Entries provided Block Start
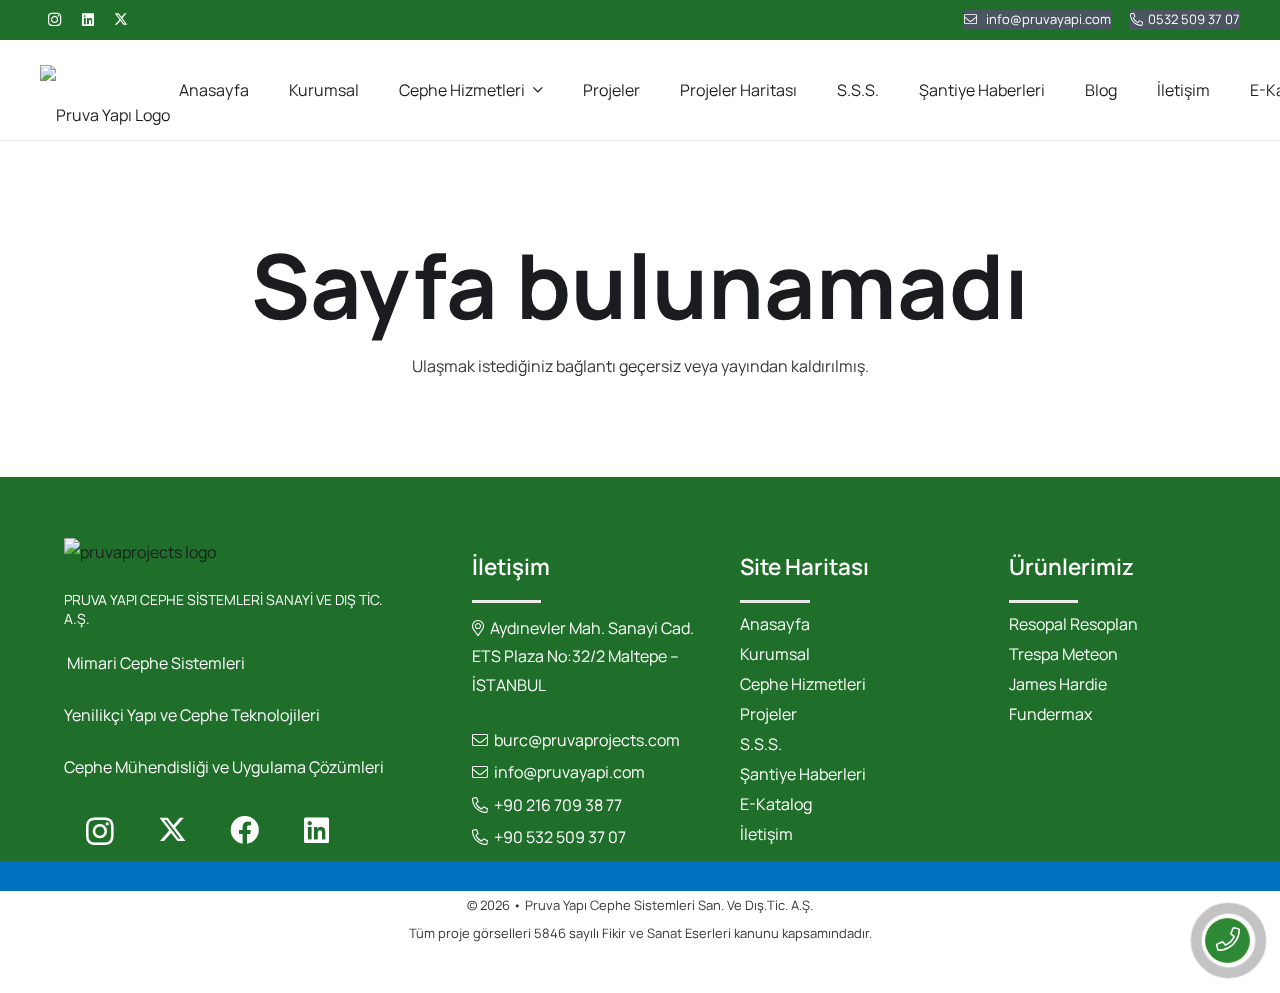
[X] (121, 20)
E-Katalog (776, 804)
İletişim (766, 834)
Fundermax (1050, 714)
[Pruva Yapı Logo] (105, 90)
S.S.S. (761, 744)
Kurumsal (775, 654)
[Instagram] (54, 20)
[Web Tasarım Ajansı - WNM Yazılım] (640, 970)
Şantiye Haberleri (803, 774)
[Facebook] (244, 831)
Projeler (768, 714)
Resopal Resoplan (1073, 624)
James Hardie (1058, 684)
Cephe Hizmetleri (803, 684)
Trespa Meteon (1063, 654)
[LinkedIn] (88, 20)
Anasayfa (775, 624)
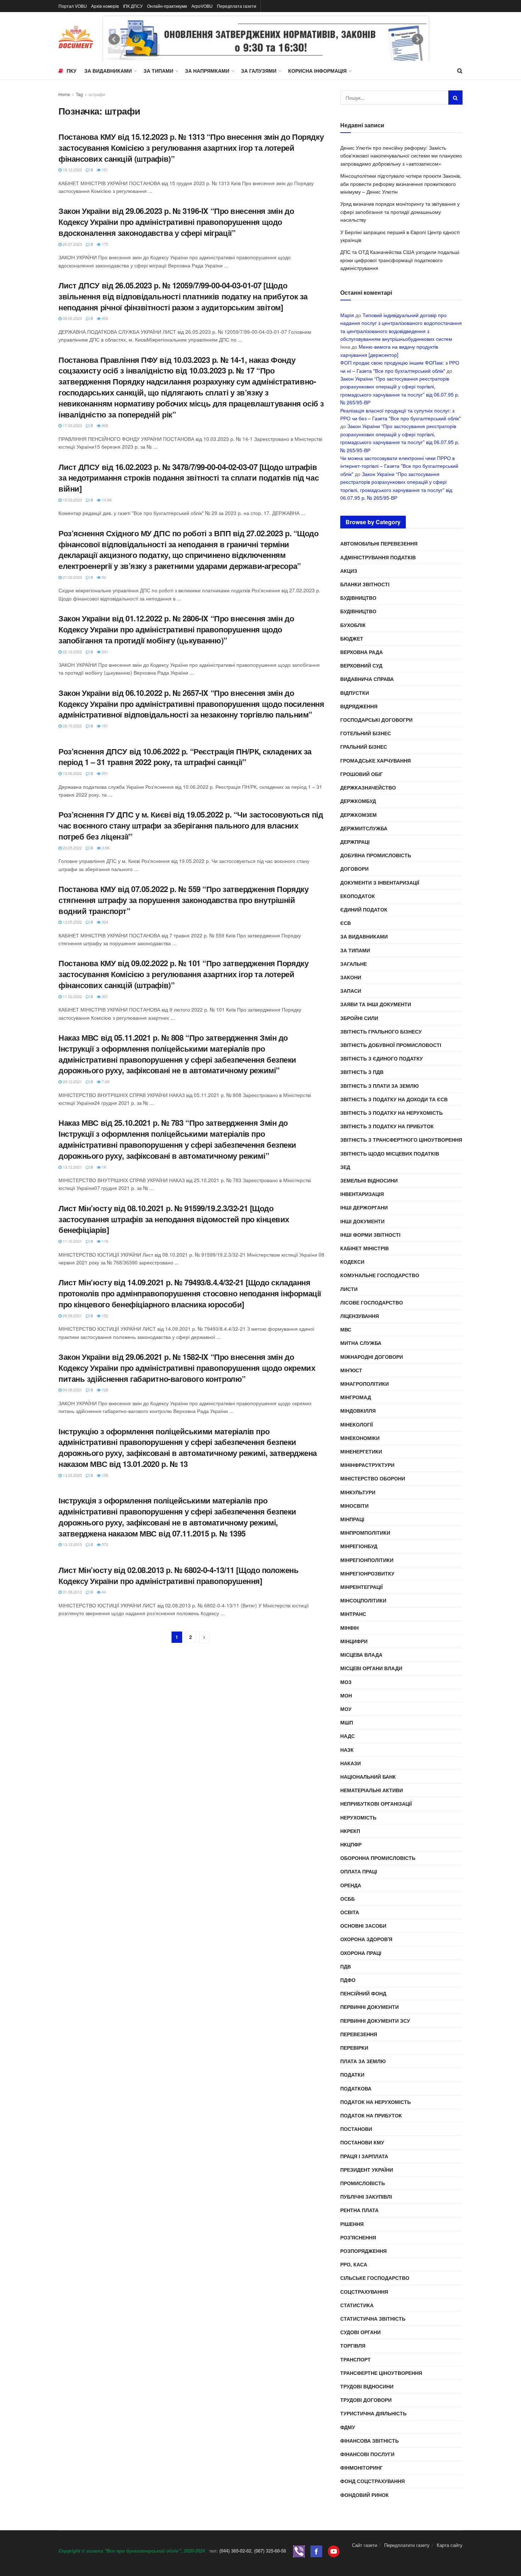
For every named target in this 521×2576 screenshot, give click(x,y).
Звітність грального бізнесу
Entries provided Block End
Description of the task: Using only the entries above, output the line with "[Web Tasarım Ajansı - WNM Yazılım] (640, 970)", the line with "Anasayfa (775, 624)", and all lines between them, exactly as they stand.

Task answer:
[Web Tasarım Ajansı - WNM Yazılım] (640, 970)
Şantiye Haberleri (803, 774)
[Facebook] (244, 831)
Projeler (768, 714)
Resopal Resoplan (1073, 624)
James Hardie (1058, 684)
Cephe Hizmetleri (803, 684)
Trespa Meteon (1063, 654)
[LinkedIn] (88, 20)
Anasayfa (775, 624)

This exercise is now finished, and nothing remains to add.